Wang Yu (王宇), hailed by the US as an International Woman of Courage, has already been arrested, imprisoned and harassed by the Chinese Communist Party for her work as a human rights lawyer representing rights advocates, Uighur academics and Falun Gong practitioners. This year, her movements within her home nation have also been restricted by a color-coded app on her smartphone that is supposed to protect people from COVID-19.
The health codes have become ubiquitous in China as the nation has struggled to contain COVID-19, pushing the public to a breaking point that erupted in protests late last month.
The Chinese government last week announced that it would discontinue the national health code, but cities and provinces have their own versions, which have been more dominant.
Photo: AP
In Beijing last week, restaurants, offices, hotels and gyms were still requiring local codes to enter.
Even after lockdowns end, some dissidents and rights advocates predict the health codes would remain in place in some form.
Drawing on telecom network data and polymerase chain reaction (PCR) test results, health codes are relatively simple. Everyone is assigned a QR code on their phone that switches between green, yellow or red, depending on factors such as whether they have been in the same spot as someone who has tested positive for COVID-19 (yellow) or if they themselves have tested positive (red). Only people with green codes can go about normal daily life.
However, Wang’s experience shows that the codes can become another tool of social control in China.
In March, she traveled to Datong, an industrial coal-mining hub in northern China, to offer counseling. While largely prevented from practicing law in China, she said she still provides advice as a “citizen advocate” on human rights cases.
About 346km west of Beijing, the trip required downloading a separate local health code. While most people have had two codes, a national one and one for the city or province they live in, people who travel have needed yet another one from the place they are visiting. Without it, they cannot enter a mall, restaurant or even book a hotel.
The day after Wang arrived in Datong, she said her local code turned yellow, which meant she would have to be centrally quarantined in a hotel.
“How did it suddenly become yellow?” she asked. “I didn’t have a cough or any symptoms.”
Wang wanted to get home before being quarantined, which could have lasted a few weeks. She bought a train ticket. After presenting her case for hours, submitting three negative PCR tests and her body temperature, she said the government official on the telephone relented.
“Why don’t I change your code to green?” they said.
Ten minutes later, the health code turned green and the pandemic prevention workers at the railway station allowed Wang to leave Datong, she said.
“To some extent, it’s become an electronic handcuff,” said Wang Quanzhang (王全璋), another human rights lawyer who is not related to Wang Yu.
He said another passenger ran into similar travel issues in January when flying from Wuhan to Beijing.
Wang Quanzhang said he eventually resolved the issue after calling a local Wuhan government hotline, complaining to airport staff and posting on Sina Weibo.

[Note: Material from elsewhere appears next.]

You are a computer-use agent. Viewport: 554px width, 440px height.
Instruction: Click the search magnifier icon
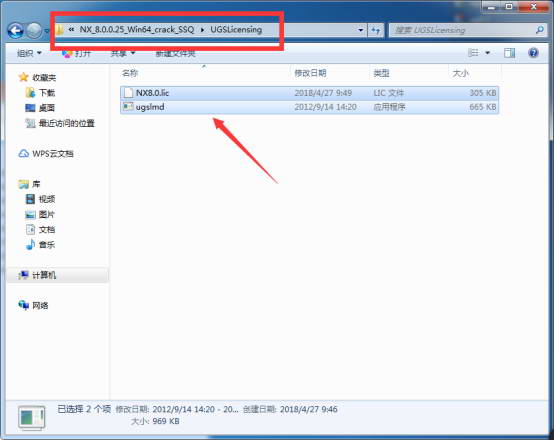click(x=540, y=30)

Meanwhile in August, two months ahead of the 20th Chinese Communist Party Congress, Wang Yu said her Beijing health code stopped working properly, despite her testing negative for COVID-19.
At turns, it became red or got stuck on a pop-up window. With places in Beijing then requiring a green health code to even enter a park, Wang Yu decided to leave the capital for her parent’s home in Inner Mongolia. She said she waited out the political meeting, thinking her that app issues might have been designed to keep her away.
She kept calling Beijing government hotlines to get her code back to normal and late last month it turned green again.
Beijing police and the Beijing Municipal Health Commission did not respond to faxed requests for comment on Wang Yu’s case.
“The strongest feeling is that I have no freedom,” she said.